In fact, after television channels once again cleared airtime in the 9 p.m. prime-time broadcasting slot, Nazarbaev's January 30 statement lasted only about five minutes as he mentioned, first in Kazakh then in Russian, that a "third modernization" was coming to Kazakhstan. He then said that this year, rather than read out his annual address to the country it would appear in print on January 31, leaving Kazakhstan's citizens to wait until the next day and read for themselves in state newspapers what a "third modernization" means.

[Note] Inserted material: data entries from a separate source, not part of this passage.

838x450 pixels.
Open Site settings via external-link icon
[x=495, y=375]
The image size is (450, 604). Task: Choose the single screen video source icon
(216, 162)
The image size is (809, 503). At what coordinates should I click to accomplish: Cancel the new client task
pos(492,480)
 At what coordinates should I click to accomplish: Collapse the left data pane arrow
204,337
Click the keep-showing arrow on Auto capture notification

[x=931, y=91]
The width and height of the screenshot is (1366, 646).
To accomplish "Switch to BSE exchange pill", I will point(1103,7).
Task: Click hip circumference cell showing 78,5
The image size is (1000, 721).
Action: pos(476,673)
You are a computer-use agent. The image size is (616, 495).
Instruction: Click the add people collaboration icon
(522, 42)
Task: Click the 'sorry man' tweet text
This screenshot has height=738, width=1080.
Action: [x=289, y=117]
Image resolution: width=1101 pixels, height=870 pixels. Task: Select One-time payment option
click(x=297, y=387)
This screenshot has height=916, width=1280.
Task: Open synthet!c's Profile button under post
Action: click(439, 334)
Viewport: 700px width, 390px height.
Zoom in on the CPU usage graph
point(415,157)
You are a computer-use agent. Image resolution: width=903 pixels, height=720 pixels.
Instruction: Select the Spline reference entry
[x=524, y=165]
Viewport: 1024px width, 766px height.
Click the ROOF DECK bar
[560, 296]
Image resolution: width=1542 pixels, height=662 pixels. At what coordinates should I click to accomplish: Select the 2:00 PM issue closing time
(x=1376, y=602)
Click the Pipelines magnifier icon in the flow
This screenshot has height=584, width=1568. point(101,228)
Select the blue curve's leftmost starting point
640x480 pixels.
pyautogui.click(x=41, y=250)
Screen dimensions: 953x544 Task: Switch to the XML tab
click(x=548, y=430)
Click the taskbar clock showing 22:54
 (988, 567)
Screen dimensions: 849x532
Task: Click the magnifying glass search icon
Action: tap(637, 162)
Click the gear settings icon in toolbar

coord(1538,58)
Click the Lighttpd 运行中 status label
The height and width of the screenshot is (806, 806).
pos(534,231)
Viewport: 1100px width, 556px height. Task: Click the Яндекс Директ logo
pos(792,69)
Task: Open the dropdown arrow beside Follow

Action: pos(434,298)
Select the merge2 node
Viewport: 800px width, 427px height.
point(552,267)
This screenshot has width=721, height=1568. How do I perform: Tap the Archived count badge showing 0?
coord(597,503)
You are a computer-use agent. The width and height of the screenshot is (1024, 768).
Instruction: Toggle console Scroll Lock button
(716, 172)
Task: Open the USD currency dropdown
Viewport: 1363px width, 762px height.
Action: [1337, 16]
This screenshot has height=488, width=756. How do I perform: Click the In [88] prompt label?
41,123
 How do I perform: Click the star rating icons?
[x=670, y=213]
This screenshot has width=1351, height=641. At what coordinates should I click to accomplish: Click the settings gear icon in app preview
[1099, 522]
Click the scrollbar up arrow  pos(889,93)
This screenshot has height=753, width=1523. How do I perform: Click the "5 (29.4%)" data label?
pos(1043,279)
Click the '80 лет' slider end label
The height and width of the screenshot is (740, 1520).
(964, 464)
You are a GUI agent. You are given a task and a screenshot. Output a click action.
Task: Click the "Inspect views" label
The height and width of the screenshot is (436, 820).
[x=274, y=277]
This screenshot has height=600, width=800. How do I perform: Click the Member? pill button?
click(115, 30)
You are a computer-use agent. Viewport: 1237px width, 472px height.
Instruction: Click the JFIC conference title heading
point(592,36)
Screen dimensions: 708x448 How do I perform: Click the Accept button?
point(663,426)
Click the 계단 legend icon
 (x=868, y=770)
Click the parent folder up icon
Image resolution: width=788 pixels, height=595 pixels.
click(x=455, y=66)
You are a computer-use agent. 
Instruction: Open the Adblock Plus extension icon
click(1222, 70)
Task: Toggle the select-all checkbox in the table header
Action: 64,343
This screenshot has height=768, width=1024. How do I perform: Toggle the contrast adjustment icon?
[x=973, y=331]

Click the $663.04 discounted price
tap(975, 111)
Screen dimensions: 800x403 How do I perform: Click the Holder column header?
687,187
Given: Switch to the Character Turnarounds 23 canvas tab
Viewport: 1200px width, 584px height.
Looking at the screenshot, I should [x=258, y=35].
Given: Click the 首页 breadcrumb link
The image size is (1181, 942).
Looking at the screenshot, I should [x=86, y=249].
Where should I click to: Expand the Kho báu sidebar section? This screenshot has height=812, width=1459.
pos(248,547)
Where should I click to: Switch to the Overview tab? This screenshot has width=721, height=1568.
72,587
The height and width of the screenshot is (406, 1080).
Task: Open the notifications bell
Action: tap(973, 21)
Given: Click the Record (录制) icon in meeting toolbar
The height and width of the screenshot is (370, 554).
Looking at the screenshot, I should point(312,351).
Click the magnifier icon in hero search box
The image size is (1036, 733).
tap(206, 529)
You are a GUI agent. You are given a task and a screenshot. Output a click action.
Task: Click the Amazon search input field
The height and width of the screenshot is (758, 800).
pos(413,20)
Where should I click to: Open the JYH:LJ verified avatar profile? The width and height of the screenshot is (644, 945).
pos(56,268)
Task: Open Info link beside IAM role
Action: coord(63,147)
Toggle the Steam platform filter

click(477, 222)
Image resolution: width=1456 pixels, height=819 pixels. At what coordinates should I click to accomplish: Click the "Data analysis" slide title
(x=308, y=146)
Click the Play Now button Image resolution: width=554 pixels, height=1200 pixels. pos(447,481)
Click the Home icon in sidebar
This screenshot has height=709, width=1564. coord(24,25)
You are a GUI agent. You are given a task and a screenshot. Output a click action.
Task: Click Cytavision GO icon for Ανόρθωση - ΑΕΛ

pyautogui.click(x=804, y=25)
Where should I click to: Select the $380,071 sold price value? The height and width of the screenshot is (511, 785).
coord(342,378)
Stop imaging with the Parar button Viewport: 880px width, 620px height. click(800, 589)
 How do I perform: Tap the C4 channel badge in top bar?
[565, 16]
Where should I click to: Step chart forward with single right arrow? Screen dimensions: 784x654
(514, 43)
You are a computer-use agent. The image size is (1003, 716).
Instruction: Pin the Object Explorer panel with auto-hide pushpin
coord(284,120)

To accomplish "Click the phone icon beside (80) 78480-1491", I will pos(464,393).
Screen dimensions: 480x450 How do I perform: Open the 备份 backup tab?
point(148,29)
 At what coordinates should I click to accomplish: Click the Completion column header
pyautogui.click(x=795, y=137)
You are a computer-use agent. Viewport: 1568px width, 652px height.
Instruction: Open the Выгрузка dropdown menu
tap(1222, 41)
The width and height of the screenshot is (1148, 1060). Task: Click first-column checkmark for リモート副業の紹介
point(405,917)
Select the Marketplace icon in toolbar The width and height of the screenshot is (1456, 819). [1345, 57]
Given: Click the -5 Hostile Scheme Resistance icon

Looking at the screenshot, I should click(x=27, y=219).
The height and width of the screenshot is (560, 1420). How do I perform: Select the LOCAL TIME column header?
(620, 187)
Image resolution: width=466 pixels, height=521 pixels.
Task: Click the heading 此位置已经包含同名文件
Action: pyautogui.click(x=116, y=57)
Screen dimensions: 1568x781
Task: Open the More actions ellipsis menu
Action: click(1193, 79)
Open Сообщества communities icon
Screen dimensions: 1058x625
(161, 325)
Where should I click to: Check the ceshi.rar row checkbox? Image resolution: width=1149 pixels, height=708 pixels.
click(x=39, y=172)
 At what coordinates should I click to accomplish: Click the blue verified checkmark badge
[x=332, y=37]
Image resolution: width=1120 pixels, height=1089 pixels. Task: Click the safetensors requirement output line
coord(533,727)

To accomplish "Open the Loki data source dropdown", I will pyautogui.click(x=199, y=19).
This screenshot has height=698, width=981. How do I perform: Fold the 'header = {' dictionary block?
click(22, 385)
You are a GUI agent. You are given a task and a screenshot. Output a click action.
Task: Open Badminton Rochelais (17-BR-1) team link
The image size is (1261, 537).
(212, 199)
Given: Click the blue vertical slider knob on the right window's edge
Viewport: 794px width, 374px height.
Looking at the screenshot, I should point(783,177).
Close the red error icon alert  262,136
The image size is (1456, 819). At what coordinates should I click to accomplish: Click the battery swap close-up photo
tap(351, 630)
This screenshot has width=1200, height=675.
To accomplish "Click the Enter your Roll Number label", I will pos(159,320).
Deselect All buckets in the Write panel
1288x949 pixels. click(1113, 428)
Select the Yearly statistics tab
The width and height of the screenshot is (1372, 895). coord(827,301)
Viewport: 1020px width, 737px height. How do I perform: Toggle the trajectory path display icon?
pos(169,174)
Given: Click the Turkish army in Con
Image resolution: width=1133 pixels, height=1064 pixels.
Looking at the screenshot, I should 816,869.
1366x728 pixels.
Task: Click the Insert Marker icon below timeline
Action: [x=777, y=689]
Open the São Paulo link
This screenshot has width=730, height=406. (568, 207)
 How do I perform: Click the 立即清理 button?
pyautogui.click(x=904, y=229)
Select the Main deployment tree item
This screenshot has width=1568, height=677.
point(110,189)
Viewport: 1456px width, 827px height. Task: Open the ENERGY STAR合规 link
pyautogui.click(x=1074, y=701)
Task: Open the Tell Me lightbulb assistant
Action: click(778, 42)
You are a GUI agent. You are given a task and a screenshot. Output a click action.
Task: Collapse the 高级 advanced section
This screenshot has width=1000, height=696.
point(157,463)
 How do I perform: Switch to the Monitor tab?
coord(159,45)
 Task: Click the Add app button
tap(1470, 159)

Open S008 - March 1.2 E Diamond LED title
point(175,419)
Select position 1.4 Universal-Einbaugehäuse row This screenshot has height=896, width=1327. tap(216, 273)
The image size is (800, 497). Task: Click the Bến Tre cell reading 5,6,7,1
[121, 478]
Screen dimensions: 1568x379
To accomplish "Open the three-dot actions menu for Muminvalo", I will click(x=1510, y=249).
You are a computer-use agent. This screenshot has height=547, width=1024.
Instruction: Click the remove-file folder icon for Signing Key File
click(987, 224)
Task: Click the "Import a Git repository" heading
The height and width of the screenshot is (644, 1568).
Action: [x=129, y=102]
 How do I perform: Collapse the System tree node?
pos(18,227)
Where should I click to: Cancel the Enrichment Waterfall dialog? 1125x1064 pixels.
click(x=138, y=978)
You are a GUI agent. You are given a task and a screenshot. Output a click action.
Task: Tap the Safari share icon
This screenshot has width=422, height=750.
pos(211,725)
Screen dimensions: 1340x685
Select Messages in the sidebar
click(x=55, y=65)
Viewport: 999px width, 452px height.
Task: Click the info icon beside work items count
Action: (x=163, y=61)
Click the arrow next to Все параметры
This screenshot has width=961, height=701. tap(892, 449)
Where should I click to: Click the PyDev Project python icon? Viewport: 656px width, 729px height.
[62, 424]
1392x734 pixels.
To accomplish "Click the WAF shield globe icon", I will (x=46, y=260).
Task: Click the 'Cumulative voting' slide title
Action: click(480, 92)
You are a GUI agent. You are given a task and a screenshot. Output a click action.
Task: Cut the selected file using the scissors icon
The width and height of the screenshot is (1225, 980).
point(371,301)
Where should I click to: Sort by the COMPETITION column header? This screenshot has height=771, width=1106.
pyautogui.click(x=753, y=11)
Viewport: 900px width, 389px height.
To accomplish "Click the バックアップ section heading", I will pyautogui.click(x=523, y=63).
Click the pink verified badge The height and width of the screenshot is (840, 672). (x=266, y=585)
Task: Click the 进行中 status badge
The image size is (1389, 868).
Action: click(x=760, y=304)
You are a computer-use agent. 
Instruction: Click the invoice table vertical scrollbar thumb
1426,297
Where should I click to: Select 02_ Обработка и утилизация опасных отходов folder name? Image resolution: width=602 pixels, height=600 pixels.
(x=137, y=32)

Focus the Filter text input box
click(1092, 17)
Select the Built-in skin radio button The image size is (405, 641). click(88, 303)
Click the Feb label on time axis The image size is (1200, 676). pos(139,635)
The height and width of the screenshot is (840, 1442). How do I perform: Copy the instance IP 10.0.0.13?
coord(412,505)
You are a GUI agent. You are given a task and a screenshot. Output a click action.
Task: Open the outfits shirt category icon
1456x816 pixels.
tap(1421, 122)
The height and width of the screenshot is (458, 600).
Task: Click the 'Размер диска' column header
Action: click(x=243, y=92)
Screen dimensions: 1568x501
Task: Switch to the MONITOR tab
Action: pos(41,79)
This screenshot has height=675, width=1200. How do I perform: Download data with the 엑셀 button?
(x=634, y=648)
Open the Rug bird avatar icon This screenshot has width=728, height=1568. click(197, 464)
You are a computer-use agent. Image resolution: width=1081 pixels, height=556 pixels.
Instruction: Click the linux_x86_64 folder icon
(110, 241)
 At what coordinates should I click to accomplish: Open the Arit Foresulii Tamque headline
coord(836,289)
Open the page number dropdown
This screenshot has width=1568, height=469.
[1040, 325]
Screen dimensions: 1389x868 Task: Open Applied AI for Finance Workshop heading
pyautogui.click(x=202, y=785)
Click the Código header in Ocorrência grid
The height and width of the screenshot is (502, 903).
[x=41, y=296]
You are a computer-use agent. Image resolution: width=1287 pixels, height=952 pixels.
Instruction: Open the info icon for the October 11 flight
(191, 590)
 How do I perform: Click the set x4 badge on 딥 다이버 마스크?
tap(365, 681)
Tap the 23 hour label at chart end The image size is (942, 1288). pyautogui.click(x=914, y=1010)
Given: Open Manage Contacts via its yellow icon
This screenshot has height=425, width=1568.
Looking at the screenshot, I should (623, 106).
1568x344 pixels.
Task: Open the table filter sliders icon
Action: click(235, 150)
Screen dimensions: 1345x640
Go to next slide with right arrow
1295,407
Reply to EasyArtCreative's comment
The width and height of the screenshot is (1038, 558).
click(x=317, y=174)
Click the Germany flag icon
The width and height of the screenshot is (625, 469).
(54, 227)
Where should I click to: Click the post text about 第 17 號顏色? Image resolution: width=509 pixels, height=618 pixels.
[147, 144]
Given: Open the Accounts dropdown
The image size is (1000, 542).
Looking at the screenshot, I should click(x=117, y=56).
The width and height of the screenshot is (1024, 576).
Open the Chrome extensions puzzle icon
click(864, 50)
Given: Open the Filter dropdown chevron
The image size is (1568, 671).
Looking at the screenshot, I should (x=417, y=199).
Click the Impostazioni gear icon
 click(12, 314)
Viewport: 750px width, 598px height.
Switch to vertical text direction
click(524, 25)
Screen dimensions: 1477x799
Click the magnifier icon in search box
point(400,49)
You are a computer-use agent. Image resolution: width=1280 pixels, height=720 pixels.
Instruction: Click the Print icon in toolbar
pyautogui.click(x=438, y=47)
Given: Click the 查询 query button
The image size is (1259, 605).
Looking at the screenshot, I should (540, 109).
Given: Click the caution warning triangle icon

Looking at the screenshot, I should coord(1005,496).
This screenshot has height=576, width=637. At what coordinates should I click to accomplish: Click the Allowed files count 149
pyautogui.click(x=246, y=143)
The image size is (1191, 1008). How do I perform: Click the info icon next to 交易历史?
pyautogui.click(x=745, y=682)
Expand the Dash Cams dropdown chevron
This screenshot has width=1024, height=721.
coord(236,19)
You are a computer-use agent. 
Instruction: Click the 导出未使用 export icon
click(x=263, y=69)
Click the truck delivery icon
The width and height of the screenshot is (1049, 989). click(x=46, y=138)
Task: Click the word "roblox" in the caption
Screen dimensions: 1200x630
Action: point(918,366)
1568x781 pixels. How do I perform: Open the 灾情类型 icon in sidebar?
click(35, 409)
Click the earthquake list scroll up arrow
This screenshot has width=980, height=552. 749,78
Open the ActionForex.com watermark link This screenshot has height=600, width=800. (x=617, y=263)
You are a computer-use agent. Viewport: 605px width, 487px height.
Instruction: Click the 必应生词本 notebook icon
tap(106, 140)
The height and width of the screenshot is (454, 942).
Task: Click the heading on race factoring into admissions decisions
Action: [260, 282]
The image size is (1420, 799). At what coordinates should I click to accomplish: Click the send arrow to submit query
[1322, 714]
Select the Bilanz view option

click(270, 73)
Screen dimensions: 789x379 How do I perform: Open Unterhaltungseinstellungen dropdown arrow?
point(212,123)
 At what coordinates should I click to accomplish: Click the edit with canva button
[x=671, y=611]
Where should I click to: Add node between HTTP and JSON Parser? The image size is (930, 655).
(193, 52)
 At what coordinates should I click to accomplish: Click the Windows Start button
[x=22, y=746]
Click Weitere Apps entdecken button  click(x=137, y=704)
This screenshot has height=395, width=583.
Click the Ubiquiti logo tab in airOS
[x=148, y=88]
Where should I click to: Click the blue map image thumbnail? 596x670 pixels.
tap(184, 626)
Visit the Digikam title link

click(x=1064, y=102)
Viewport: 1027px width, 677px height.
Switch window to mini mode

In his January 25 address to the nation, Nazarbaev just said there would be some changes to the constitution intended to better balance the powers between the presidency and the parliament and government. Everyone already knew that, because Nazarbaev had announced those changes more than one month earlier in his Independence Day address to the nation.
These "surprise" announcements from the president to Kazakhs, which sent television and radio stations rushing to clear airtime, stand in stark contrast to events in the spring of 2016.
Stark Contrast
In late April and again on May 21, some of the biggest protests in nearly two decades broke out in cities across Kazakhstan over land reform plans that many in the country interpreted as meaning foreigners, specifically Chinese, would be able to lease land in Kazakhstan.
There were no emergency statements from Nazarbaev on television.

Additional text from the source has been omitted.